Yeah, could be a reason, but at that point I'd really expect a lot more than projected 20% gains, I mean even Icelake over Skylake gets +19% IPC for +38% area, it seems weird they need almost twice that again to reach the same increase. It would be just better to place 80% more Icelake cores otherwise...
As noted by others, increasing the core count significantly alters the ratio of core to uncore area. By my measurement the ICL-SP cpu core tiles are 8.9 mm², and SPR-SP are 13.5 mm². That makes the Golden Cove cores on 10+++ a little over 50% larger than Sunny Cove on 10+, which is still not insignificant.

Intel has been touting how their tiles are superior to conventional chiplets on an organic substrate because the EMIB bridges can act as long wires so they don't need to implement a separate SerDes and PHY on each end for the interconnect fabric. This does lead to considerable area and power savings, however, the reality is that disaggregation / disintegration always comes with significant trade-offs. The area dedicated to interconnect is still gated by the pitch of the top metal layer and micro-bump array. A little over 20% of the total area of each Sapphire Rapids XCC die is dedicated to on-package interconnection with the other tiles.

...
Icelake-SP according to semianalysis:
...
Those numbers from SemiAnalysis are rubbish. If you take a minute to read that page, you'll see that they were based on inaccurate floor-plan mockups. Furthermore, they extrapolated everything from the size of the LCC die, but didn't even manage to get that right (it's actually closer to 20.5 mm x 19.5 mm or 400 mm²). Most of their analysis stems from assumptions which have since proven incorrect, and they also blatantly lifted images from other websites and slapped their own watermarks on them, which isn't cool.

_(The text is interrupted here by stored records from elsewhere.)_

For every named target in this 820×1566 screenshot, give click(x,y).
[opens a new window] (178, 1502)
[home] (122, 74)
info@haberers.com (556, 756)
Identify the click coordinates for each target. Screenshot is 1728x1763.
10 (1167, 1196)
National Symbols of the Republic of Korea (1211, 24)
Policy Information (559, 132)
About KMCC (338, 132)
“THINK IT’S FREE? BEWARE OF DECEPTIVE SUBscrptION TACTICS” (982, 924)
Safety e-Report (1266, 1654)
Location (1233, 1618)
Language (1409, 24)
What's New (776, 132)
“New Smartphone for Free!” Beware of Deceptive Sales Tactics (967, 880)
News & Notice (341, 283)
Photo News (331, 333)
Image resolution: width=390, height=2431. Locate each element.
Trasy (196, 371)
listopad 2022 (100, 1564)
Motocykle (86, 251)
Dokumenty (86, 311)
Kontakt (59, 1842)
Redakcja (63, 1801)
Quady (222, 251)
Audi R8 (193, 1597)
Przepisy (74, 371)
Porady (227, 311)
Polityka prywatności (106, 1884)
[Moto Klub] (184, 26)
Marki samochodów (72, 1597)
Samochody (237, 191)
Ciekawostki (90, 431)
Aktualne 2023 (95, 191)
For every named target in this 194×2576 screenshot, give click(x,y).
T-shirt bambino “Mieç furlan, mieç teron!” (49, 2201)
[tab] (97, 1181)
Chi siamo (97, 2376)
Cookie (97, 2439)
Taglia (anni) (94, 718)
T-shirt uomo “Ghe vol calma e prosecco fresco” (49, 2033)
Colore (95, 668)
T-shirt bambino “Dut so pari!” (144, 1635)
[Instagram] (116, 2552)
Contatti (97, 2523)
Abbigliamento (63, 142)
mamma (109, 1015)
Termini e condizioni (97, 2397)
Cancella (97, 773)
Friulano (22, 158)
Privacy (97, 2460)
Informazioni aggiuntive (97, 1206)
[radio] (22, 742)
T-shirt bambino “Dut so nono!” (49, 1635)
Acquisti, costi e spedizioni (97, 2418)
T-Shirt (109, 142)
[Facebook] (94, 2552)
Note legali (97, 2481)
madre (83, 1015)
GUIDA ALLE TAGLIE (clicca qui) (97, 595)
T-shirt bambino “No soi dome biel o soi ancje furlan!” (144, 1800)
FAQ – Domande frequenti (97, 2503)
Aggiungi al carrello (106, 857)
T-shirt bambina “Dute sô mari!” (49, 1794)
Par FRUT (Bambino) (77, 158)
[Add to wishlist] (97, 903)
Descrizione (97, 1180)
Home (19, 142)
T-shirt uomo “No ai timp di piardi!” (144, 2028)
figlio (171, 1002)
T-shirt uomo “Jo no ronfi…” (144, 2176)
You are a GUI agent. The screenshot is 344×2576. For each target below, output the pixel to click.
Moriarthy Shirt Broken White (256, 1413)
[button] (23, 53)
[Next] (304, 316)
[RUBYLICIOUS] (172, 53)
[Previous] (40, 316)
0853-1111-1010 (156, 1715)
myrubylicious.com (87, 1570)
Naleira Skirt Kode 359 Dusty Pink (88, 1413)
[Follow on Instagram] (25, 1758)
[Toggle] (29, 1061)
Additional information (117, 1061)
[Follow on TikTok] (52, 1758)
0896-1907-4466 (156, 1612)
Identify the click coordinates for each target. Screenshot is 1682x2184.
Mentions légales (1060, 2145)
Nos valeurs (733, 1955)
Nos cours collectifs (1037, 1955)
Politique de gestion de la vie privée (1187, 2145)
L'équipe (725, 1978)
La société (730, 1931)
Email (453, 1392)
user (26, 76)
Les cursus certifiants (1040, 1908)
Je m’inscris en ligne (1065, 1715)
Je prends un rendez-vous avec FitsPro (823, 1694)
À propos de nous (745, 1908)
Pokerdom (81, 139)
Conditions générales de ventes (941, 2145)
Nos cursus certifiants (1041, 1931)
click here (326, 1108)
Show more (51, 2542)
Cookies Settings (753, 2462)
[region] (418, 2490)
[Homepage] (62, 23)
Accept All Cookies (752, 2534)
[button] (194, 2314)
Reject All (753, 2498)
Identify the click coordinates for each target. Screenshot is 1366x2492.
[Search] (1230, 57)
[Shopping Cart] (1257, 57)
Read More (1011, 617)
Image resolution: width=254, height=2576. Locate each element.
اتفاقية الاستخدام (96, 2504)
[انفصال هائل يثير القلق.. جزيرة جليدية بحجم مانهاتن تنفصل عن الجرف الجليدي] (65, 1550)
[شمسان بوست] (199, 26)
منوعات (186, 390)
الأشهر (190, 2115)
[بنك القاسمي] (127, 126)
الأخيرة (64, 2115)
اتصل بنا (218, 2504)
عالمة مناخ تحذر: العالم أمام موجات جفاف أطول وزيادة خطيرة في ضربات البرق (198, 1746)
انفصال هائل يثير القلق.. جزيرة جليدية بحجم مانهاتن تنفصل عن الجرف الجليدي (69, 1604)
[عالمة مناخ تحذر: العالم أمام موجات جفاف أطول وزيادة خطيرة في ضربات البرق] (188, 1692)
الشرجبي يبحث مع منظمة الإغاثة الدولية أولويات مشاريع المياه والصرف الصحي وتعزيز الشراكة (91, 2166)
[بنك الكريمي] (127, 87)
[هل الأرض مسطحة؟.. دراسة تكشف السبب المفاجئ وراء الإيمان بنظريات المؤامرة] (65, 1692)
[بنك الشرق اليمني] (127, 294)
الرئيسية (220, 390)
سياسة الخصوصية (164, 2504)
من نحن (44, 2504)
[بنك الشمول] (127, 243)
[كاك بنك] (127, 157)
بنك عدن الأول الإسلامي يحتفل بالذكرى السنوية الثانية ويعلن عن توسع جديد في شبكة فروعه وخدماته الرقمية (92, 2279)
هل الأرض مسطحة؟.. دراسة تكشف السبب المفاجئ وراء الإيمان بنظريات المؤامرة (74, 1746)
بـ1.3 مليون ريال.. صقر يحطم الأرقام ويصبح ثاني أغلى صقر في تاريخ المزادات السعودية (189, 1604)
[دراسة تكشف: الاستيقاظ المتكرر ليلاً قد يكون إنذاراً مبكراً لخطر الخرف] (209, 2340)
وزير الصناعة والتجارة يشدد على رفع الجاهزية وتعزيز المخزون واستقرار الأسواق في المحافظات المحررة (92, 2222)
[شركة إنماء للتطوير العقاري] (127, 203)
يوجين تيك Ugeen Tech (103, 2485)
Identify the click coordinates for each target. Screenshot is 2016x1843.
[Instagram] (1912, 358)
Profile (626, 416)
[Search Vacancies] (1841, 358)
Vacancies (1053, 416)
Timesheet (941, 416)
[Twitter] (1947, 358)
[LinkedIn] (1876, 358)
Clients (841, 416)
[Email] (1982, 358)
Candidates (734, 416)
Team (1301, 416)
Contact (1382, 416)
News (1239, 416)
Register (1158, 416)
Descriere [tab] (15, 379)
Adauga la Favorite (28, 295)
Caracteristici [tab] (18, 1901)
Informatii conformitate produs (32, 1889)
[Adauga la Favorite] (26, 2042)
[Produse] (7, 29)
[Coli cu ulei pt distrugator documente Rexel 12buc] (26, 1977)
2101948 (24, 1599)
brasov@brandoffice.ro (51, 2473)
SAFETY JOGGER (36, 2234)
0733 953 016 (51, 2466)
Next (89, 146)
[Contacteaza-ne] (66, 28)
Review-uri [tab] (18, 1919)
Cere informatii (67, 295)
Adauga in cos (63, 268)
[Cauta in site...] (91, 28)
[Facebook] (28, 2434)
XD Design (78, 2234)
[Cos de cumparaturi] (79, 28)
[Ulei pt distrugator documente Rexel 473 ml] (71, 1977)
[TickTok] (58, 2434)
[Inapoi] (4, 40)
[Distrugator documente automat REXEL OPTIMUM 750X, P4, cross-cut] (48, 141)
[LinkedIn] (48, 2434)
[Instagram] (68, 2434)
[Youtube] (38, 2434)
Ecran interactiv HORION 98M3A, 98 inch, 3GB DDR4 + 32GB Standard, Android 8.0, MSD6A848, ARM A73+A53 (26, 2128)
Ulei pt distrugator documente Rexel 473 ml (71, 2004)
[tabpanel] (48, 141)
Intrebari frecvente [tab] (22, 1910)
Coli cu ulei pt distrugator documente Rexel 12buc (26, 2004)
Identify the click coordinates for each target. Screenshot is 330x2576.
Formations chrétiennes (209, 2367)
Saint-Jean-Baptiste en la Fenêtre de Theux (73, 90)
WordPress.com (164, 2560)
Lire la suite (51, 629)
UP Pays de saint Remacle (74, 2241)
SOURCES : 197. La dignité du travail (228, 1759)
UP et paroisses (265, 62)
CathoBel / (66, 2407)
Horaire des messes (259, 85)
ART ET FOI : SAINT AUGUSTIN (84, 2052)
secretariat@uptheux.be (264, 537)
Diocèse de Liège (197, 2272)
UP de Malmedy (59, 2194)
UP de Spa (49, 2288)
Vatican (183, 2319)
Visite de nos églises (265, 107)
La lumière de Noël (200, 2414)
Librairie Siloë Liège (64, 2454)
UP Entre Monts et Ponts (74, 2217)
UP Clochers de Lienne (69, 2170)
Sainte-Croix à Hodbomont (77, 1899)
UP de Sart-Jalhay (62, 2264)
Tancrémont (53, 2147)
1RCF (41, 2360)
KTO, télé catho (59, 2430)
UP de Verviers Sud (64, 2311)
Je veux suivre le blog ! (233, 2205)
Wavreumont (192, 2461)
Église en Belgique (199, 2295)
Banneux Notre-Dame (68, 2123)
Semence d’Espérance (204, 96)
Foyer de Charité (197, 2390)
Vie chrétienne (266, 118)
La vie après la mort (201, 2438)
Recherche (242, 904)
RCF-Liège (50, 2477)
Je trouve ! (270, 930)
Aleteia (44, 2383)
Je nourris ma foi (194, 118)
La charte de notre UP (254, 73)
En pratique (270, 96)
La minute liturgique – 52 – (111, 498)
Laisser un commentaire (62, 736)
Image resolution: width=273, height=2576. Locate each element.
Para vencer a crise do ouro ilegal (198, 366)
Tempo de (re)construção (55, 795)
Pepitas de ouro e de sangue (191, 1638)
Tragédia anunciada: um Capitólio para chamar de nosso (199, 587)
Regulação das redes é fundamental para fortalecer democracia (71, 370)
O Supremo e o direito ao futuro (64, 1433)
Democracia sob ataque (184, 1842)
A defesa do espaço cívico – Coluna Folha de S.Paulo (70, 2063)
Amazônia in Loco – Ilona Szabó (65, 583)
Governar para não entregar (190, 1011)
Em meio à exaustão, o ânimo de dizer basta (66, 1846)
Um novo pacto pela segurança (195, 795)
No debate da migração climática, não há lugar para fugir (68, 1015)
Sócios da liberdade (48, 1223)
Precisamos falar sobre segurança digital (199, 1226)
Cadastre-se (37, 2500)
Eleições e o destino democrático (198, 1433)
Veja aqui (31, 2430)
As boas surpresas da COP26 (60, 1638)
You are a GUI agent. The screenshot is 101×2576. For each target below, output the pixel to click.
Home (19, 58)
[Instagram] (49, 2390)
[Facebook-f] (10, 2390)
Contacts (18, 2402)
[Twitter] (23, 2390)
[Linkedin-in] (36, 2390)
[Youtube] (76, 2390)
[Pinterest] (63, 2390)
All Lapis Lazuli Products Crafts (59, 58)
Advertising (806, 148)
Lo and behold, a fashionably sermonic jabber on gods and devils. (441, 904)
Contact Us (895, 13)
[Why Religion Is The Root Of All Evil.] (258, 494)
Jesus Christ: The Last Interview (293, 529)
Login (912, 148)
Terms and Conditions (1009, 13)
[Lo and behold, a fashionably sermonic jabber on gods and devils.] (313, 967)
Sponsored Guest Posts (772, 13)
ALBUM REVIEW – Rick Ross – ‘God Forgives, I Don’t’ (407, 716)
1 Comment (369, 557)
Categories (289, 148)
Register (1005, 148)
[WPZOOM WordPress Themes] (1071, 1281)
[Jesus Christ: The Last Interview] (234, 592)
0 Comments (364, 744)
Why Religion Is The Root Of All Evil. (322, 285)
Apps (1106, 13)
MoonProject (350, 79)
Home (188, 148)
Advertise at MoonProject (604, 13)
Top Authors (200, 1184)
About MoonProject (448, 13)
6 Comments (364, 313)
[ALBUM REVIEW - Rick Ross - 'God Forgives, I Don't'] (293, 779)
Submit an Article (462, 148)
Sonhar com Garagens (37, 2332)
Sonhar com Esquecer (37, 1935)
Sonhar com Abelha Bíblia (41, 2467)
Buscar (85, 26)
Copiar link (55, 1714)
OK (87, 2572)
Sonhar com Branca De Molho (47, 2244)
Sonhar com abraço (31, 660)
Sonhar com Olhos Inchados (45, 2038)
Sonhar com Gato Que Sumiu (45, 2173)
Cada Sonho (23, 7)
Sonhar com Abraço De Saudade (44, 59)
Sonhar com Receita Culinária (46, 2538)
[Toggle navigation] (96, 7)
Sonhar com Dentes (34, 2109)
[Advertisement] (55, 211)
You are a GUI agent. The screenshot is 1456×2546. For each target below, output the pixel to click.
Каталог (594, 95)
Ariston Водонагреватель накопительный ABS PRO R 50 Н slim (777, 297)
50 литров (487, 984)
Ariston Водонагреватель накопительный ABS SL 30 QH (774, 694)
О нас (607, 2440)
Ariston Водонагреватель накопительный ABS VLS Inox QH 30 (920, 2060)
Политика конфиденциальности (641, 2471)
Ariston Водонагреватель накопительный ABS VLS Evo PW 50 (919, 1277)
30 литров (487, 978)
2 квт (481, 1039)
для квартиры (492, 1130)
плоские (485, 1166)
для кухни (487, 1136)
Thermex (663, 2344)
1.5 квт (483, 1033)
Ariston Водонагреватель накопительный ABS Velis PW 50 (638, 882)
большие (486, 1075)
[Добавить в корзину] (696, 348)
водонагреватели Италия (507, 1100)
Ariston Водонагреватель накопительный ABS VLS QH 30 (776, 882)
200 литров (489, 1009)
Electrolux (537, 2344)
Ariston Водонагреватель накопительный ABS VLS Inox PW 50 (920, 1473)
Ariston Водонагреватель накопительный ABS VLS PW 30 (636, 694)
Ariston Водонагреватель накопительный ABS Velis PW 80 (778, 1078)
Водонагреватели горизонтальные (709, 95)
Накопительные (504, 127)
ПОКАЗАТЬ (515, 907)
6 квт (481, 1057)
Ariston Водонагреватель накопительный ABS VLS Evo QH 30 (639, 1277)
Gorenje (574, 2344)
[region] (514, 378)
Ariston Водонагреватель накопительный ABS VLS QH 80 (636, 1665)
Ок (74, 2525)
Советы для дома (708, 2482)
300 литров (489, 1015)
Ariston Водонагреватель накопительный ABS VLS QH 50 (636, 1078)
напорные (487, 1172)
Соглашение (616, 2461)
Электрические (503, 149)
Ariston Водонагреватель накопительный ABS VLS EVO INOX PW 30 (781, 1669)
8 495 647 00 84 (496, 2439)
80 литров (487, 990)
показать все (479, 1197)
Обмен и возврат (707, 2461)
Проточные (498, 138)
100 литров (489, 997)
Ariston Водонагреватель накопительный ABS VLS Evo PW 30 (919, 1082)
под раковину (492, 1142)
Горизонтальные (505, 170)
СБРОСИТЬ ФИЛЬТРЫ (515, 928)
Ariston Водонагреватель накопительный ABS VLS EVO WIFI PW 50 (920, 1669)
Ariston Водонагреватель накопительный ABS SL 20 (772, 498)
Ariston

I measured images of the actual dies. Feel free to double check my work, but please stop citing what amounts to guesswork from a dodgy source.
 
  • Like
Reactions: Tlh97 and Exist50

vstar

Member
May 8, 2019
46
39
61
Looks like Windows 11 comes with a noticeable (few %) performance uplift (vs Win 10 21H1) for Hybrid architectures. This bodes well for Alder Lake when it comes out later this year.

 

IntelUser2000

Elite Member
Oct 14, 2003
8,686
3,785
136
Isn't he referred Sunny Cove successor after Willow Cove?

I just found the part in the presentation and he says "if you take Sunny Cove scaled to 800 instructions..."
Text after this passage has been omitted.